5 The Maurice Farman F11, known as the 'Shorthorn' because of the configuration of the landing gear, was a two-seater pusher biplane where the observer/gunner sat in front of the pilot (thus reducing the pilot's field of vision). This aircraft was introduced in May 1914 and, despite being withdrawn from service on the Western Front in 1915, the F11 continued to be used by the RFC in other theatres for some years. The HF27 was a later development of the F11 without the earlier type's distinctive landing skids. The Farmans arrived in Tanganyika in very poor condition with warped wings and rotten linen coverings. The aircraft type was considered obsolete by the time it went into service in Tanganyika.
6 - 26 Squadron was known as the South African Squadron, with the Afrikaans motto: 'n Wagter in die lug', which translates as 'A sentry in the sky'; it remains an active squadron and is the only squadron with a foreign language motto.

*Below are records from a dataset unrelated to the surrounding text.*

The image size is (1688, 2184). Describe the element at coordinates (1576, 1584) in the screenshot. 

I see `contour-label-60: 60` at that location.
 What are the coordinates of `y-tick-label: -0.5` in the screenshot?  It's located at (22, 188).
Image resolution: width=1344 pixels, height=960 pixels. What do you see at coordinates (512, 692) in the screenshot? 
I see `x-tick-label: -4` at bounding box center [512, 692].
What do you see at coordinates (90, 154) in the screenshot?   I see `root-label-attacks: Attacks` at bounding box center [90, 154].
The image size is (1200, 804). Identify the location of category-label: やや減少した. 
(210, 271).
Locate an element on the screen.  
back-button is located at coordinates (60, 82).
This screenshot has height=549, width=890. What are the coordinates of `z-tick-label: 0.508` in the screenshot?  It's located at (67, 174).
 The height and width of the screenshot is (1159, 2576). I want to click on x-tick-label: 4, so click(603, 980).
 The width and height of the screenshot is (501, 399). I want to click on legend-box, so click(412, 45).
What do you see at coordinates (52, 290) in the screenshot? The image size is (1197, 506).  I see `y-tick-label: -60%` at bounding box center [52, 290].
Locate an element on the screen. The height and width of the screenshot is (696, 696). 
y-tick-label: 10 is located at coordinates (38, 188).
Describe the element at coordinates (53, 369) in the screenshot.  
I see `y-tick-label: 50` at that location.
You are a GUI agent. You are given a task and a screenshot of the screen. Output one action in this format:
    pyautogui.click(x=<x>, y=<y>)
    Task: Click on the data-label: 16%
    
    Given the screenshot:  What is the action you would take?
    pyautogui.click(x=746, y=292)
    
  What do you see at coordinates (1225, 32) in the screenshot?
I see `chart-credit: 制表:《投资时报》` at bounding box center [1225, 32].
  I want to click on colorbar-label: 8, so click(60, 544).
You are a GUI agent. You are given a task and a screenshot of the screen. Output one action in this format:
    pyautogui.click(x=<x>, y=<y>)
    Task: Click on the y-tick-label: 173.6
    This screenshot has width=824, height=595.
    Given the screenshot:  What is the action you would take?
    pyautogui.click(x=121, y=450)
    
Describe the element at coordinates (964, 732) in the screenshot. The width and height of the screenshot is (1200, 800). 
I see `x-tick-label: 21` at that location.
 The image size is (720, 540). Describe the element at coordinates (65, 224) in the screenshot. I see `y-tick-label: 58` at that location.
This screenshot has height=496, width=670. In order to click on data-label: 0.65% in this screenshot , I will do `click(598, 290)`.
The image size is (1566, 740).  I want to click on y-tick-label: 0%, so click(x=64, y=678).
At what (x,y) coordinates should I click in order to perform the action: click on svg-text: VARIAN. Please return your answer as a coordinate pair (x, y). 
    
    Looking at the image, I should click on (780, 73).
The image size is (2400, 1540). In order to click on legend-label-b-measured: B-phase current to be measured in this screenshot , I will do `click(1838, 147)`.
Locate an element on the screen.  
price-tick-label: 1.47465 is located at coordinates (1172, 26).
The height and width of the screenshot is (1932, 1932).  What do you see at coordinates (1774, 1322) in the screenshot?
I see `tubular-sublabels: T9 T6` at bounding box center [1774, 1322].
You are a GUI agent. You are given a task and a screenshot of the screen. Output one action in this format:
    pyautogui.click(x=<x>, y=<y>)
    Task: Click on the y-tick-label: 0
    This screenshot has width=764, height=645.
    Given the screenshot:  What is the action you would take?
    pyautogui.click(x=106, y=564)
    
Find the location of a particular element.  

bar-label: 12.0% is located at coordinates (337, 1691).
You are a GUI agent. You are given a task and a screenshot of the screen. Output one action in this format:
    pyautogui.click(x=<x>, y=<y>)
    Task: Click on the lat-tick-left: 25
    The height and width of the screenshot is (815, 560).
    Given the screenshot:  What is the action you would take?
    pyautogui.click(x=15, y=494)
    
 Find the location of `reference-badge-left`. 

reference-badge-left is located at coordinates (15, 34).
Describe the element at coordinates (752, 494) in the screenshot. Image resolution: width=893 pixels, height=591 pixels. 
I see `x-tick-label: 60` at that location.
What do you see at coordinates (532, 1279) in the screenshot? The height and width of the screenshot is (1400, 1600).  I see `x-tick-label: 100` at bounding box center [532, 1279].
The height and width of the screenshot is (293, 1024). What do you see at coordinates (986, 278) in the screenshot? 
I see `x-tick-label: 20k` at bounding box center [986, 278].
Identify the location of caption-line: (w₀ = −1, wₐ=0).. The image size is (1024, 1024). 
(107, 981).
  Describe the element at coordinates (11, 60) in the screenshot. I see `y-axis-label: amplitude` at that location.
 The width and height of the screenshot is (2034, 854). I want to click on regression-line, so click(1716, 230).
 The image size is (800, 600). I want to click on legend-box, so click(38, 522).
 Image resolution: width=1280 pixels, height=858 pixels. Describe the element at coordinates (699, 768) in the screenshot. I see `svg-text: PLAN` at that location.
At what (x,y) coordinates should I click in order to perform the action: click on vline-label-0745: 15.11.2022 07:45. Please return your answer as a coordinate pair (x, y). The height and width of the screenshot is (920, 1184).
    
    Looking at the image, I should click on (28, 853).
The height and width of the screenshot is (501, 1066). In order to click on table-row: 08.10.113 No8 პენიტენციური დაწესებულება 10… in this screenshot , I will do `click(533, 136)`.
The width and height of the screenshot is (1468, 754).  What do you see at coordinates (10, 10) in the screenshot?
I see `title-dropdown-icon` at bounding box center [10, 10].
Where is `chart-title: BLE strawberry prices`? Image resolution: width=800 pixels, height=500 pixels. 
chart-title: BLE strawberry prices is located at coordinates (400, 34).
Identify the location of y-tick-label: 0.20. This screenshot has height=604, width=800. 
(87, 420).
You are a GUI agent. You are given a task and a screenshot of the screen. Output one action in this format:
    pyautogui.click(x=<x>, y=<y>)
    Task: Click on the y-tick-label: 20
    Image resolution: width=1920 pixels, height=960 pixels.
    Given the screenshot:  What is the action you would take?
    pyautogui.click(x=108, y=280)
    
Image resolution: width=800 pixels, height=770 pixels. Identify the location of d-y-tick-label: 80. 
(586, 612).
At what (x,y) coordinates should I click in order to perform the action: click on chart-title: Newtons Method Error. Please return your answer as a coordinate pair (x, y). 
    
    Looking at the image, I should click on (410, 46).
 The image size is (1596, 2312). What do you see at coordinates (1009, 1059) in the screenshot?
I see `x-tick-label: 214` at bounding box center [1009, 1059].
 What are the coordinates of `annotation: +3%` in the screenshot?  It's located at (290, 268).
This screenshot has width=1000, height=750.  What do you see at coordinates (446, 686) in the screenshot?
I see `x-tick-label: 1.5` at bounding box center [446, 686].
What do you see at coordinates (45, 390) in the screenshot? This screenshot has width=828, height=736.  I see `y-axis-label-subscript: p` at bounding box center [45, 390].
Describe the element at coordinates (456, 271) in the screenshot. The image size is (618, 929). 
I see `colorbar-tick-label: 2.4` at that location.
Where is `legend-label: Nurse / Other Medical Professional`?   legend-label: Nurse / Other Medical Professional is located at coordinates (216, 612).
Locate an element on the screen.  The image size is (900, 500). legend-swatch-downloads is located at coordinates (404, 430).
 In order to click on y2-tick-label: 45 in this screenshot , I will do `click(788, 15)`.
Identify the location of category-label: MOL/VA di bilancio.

7 The BE2C was a two-seater aircraft built by the Royal Aircraft Factory in Bristol and introduced in 1912. Originally intended as a front-line reconnaissance aircraft and light bomber, the aircraft was adapted to fill many roles but, by 1916, was being retained in front line service despite having become obsolete, for want of a suitable replacement. The BE2C was, however, remarkably stable in the air and provided an excellent platform for artillery observation and aerial photography duties. These particular aircraft shipped to East Africa were transported in 'knock down' and had arrived without propellers. The fitters had to jury-rig the standard RAF props that they had, and in doing so, put severe strain on the Worlsey Renault engines.
8 Following the German capitulation in Tanganyika, the squadron was under utilised and, in July 1918, the squadron was disbanded at Blandford Camp in Britain.